Pourquoi l'IA générative est-elle importante ?

Les applications d'IA génératives telles que ChatGPT ont suscité beaucoup d'attention et d'imagination. Celles-ci peuvent réinventer la plupart des expériences et des applications clients, créer des applications jamais vues auparavant et aider les clients à atteindre de nouveaux niveaux de productivité.

Selon Goldman Sachs, l'IA générative pourrait entraîner une augmentation de 7 % (soit près de 7 000 milliards d'USD) du produit intérieur brut (PIB) mondial et augmenter la croissance de la productivité de 1,5 point de pourcentage sur une période de 10 ans.

Nous allons maintenant voir les autres avantages de l'IA générative.

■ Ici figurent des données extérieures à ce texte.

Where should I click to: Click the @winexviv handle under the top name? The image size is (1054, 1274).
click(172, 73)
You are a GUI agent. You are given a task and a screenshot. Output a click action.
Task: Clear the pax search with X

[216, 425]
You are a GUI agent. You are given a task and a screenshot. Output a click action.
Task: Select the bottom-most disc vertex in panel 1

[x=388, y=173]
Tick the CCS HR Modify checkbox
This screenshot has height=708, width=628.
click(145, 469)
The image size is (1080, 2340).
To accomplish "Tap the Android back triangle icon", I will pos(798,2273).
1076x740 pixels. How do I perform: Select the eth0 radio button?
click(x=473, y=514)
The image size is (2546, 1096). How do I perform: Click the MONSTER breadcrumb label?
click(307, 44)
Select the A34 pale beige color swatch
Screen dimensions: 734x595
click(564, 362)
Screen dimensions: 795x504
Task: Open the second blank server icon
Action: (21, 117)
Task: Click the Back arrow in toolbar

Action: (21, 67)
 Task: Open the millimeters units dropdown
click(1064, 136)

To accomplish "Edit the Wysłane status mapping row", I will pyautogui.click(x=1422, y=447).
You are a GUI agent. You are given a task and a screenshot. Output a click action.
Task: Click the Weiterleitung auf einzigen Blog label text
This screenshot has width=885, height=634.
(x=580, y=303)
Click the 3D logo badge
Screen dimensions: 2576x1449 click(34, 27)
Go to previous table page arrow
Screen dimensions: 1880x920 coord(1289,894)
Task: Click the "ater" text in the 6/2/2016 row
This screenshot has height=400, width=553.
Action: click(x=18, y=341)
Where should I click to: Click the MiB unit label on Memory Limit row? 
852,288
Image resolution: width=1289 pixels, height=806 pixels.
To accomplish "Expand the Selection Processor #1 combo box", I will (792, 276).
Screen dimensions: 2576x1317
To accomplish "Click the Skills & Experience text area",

Accélération de la recherche

Les algorithmes d'IA générative peuvent explorer et analyser des données complexes de nouvelles manières, permettant ainsi aux chercheurs de découvrir de nouvelles tendances et de nouveaux modèles qu'ils n'auraient peut-être pas pu découvrir autrement. Ces algorithmes peuvent résumer du contenu, définir des solutions multiples, réfléchir à des idées et créer une documentation détaillée à partir de notes de recherche. C'est pourquoi l'IA générative améliore considérablement la recherche et l'innovation.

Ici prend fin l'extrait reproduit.